● TASK DETAILS: Carry on the forum thread about vglrun still reporting the llvmpipe renderer instead of the NVIDIA GPU, picking up after its last sentence.

● SELECTED EXTRACT:
--- START ---

Then I tried a couple of things with xpra, but in both cases the vglrun command didn't change the renderer to the nvidia hardware.

I launched an xterm window from this same interactive session, and tried to run vglrun glxspheres64 but it still showed the line that the OpenGL renderer was using llvm pipe

Polygons in scene: 62464 (61 spheres * 1024 polys/spheres)
Visual ID of window: 0x21
Context is Direct
OpenGL Renderer: llvmpipe (LLVM 9.0, 256 bits)

and the fps was around 20, and no programs were active in the nvidia-smi report. I'm convinced this isn't an issue with xpra, but with the way I configured the VirtualGL, anything obvious I'm missing?

dcommander commented 4 years ago

Nothing obvious. Try the "Sanity Check" procedure to verify that you are able to access the GPU through the 3D X server: https://cdn.rawgit.com/VirtualGL/virtualgl/2.6.4/doc/index.html#hd006002001

Also check the environment and make sure someone hasn't done something stupid, such as setting VGL_DISPLAY or VGL_GLLIB incorrectly.

--- END ---

● SOURCE INFORMATION:
--- START ---

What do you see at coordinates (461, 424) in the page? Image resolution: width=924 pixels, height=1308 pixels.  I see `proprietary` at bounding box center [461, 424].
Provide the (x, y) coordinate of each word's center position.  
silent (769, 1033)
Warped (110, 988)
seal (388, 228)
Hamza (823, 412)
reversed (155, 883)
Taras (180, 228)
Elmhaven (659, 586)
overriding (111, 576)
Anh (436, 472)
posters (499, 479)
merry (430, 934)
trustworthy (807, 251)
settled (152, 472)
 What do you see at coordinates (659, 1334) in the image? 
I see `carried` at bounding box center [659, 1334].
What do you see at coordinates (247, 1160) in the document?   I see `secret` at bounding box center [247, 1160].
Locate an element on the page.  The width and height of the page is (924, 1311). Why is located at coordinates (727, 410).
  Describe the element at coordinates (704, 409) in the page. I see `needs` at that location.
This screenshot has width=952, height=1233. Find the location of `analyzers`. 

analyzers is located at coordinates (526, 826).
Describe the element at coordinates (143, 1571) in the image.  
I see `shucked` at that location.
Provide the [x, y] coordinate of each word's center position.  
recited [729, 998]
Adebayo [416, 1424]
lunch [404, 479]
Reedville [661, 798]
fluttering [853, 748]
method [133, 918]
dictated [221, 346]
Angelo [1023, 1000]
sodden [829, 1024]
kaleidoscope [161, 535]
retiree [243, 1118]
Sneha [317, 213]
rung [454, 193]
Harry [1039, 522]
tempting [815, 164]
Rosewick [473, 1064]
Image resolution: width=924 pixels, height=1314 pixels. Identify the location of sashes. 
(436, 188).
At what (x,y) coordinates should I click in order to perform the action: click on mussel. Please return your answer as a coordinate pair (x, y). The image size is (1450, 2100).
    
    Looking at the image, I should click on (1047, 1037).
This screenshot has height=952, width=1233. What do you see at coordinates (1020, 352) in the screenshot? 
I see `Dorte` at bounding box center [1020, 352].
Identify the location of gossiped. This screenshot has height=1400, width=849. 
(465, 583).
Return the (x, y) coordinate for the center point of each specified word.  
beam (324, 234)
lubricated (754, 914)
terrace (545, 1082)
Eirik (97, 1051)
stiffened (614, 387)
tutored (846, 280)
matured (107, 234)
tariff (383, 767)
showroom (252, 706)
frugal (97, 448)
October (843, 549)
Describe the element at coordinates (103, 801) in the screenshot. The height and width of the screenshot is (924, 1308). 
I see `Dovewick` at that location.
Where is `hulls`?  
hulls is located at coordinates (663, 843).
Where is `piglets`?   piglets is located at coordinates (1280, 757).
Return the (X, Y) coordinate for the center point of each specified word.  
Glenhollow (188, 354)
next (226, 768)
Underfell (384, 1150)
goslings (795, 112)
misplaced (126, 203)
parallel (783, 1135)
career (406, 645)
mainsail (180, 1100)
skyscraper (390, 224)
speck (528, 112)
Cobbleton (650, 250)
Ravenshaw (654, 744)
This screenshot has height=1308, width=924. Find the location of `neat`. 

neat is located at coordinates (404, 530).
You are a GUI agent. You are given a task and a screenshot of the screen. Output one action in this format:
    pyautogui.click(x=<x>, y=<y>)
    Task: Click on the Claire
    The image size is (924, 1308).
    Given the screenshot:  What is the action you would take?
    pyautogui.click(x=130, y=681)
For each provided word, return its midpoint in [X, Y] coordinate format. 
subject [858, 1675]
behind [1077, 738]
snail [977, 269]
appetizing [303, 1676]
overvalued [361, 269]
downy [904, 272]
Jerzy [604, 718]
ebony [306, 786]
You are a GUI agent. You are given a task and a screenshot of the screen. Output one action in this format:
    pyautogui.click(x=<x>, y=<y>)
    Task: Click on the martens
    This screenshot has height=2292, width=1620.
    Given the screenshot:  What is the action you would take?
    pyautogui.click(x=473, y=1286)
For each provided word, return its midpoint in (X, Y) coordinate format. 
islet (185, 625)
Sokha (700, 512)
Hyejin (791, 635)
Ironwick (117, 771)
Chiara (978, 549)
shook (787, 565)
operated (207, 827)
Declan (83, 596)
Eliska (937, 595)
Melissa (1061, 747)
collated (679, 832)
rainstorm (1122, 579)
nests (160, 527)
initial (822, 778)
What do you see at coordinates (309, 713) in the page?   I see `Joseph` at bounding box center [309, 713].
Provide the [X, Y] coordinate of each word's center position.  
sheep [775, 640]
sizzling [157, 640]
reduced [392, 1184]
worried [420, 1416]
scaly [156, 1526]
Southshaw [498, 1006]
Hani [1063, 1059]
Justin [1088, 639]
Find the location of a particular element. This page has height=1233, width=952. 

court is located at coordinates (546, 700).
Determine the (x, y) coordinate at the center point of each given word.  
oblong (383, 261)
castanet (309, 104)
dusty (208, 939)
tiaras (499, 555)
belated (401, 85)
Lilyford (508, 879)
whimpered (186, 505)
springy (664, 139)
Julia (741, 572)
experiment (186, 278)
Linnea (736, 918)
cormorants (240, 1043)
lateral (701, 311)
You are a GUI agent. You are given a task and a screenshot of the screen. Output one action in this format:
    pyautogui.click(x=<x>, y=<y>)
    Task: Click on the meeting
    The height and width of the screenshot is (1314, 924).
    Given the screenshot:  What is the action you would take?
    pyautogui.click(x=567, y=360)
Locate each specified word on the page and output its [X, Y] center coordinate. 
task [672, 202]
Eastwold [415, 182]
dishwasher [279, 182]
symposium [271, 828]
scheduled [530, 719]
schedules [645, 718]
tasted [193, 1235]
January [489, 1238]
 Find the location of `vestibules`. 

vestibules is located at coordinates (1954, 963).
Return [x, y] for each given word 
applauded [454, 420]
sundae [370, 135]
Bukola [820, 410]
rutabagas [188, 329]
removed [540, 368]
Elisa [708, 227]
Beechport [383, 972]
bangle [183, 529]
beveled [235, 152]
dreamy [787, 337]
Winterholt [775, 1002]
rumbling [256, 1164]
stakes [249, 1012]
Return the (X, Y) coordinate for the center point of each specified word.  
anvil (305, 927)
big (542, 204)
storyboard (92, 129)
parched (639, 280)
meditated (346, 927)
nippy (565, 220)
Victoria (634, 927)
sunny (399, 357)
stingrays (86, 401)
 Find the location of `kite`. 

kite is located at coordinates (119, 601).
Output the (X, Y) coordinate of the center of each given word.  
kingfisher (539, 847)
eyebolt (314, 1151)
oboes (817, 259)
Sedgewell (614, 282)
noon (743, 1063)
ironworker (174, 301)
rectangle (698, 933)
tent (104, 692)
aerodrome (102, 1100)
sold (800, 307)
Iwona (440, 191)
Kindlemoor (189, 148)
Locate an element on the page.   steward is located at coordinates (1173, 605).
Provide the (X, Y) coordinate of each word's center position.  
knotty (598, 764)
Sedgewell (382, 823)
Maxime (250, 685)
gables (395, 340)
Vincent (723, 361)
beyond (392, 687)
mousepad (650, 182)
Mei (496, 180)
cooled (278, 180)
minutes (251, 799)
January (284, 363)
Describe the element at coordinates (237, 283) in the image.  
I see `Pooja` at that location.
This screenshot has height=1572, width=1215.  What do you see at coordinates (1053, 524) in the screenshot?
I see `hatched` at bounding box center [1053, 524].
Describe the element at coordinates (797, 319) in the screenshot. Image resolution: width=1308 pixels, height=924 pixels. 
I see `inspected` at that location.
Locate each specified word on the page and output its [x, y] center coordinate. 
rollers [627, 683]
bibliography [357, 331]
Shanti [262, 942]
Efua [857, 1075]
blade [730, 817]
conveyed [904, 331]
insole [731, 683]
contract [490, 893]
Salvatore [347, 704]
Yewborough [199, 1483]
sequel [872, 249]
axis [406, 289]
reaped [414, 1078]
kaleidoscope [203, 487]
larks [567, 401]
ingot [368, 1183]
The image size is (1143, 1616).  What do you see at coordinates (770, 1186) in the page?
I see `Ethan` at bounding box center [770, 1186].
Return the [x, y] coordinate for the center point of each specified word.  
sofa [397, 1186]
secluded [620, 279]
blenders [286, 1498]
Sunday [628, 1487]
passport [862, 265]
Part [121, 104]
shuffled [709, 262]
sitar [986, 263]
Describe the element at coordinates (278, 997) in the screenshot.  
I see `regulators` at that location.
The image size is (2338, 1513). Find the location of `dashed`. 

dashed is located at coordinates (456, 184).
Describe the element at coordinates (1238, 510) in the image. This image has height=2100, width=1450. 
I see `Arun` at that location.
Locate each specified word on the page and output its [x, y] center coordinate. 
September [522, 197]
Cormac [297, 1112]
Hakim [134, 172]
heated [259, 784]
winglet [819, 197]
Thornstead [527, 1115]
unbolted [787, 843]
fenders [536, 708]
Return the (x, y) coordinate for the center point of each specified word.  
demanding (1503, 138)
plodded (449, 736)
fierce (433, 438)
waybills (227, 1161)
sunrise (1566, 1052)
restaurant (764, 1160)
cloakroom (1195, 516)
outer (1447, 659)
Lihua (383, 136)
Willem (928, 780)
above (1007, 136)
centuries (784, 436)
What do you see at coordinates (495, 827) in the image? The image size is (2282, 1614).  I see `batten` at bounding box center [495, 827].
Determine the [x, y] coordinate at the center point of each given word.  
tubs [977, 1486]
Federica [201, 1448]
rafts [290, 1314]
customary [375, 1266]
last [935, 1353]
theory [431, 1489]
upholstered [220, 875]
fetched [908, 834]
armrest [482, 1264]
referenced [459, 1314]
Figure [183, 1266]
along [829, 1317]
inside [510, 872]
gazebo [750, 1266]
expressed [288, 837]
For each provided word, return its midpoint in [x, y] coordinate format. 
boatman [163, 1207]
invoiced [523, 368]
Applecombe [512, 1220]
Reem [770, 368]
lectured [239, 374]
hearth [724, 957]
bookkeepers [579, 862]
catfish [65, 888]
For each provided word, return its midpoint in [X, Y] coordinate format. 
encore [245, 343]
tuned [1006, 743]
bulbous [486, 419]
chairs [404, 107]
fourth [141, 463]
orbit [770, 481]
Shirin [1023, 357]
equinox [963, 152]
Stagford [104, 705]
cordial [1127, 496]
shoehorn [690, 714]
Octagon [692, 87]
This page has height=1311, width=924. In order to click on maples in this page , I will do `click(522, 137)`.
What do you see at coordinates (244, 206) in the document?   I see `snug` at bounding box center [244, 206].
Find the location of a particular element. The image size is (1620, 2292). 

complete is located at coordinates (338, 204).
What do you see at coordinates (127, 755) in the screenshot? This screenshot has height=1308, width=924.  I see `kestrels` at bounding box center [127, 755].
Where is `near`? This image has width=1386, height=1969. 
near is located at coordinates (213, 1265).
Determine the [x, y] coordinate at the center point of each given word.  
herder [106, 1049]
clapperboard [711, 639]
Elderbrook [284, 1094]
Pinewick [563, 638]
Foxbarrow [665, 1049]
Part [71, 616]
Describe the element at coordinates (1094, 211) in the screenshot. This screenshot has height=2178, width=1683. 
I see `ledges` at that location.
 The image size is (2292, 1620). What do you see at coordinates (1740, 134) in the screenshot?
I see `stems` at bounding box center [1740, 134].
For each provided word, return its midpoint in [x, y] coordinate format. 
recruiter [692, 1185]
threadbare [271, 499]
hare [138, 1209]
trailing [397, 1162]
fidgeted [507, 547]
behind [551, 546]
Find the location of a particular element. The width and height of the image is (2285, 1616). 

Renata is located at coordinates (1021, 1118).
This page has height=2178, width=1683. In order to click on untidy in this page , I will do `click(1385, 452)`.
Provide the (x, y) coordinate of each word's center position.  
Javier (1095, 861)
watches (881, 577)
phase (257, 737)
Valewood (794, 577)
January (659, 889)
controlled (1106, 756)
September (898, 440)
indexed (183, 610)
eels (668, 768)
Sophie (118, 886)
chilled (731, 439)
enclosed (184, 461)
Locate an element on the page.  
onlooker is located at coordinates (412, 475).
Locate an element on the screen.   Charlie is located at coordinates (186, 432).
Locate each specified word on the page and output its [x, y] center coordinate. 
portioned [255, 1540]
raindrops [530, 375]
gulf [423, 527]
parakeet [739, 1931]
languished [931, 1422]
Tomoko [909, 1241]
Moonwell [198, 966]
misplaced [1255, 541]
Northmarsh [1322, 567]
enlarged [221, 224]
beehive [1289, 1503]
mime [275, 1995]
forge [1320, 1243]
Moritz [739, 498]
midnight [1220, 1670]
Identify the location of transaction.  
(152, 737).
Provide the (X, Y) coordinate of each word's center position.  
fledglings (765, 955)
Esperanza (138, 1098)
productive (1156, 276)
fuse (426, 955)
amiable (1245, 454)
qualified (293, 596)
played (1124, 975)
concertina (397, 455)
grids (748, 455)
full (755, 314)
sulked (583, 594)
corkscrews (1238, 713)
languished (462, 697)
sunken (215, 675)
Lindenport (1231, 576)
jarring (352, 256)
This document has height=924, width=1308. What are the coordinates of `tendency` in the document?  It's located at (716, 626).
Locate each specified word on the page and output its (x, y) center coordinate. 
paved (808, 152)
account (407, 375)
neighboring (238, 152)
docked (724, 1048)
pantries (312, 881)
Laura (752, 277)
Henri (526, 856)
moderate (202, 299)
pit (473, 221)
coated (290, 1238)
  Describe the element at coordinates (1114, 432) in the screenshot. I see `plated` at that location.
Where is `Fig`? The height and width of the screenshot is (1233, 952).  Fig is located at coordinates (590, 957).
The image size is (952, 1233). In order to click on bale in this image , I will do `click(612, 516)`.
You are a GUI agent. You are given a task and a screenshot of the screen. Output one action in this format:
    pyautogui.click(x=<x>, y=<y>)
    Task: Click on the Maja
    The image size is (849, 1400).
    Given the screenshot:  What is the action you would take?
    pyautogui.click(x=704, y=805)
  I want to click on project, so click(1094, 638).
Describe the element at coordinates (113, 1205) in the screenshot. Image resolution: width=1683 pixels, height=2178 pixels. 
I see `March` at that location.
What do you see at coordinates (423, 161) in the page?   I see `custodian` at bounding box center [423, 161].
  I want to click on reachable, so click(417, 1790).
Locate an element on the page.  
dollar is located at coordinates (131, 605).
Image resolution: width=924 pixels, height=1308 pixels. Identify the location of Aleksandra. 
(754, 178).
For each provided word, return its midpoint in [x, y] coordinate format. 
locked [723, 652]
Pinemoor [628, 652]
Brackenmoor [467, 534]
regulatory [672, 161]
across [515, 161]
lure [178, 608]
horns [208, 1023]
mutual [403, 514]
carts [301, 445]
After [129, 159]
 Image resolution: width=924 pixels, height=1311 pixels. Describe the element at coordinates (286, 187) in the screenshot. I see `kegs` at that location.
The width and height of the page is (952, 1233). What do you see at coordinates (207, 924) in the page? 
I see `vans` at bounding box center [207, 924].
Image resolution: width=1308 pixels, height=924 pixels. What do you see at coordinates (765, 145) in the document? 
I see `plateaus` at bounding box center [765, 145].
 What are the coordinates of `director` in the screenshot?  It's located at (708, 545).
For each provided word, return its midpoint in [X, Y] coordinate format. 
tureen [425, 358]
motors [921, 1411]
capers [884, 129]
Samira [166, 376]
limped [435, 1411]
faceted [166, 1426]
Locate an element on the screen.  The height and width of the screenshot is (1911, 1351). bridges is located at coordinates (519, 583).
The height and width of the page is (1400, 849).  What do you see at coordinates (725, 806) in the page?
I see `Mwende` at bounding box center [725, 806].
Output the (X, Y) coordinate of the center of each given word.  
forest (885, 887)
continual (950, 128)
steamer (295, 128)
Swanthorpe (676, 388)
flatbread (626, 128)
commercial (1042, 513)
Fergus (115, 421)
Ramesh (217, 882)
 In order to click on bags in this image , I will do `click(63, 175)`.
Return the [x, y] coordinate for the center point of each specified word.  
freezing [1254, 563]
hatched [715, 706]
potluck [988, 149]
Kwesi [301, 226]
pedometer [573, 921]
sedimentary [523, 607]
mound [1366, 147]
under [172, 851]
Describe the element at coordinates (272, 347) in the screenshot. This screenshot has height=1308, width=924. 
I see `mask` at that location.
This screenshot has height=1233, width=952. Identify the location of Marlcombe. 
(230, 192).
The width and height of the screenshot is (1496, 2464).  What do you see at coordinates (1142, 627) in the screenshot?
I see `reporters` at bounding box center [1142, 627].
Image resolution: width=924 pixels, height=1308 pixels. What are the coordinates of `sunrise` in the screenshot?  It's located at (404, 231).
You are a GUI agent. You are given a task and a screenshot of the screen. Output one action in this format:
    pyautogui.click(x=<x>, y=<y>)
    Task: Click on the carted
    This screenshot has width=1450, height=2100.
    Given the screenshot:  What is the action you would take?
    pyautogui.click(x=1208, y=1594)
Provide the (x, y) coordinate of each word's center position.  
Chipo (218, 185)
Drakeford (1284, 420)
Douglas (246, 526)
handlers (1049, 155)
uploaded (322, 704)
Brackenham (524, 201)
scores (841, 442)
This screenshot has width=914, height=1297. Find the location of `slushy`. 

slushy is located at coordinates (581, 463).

--- END ---

● ANSWER TO THE EXERCISE:
dcommander commented 4 years ago

Also, it would be helpful if you could reproduce the same error using another X proxy. It's entirely possible that Xpra is attempting to do something novel with VirtualGL and is somehow messing things up. If this issue is specific to Xpra, then it is a matter for the Xpra developers.

totaam commented 4 years ago

xpra maintainer here, he has already asked us.

This is not an xpra bug or a virtualgl bug IMO, just a setup issue. He's using a singularity container and probably does not have access to an accelerated X11 server to begin with.

It's entirely possible that Xpra is attempting to do something novel with VirtualGL and is somehow messing things up.

No. We don't do anything like that. vglrun glxgears from an xterm running via xpra should always work if virtualgl is setup correctly.

dcommander commented 4 years ago

@DevinBayly If you can confirm that you are using a container, then that info should have been included in your post, and if you can confirm that VirtualGL works without the container, then this is not our problem.

DevinBayly commented 4 years ago

Hi Antoine!

I'll have to work with the infrastructure team so that we can get access to the X11 server.

Yes, I'm using a singularity container.

But we haven't been able to make a glxgears window with the HPC's gpu card used for rendering even without the singularity container. That was the initial reason I started looking into xpra and singularity.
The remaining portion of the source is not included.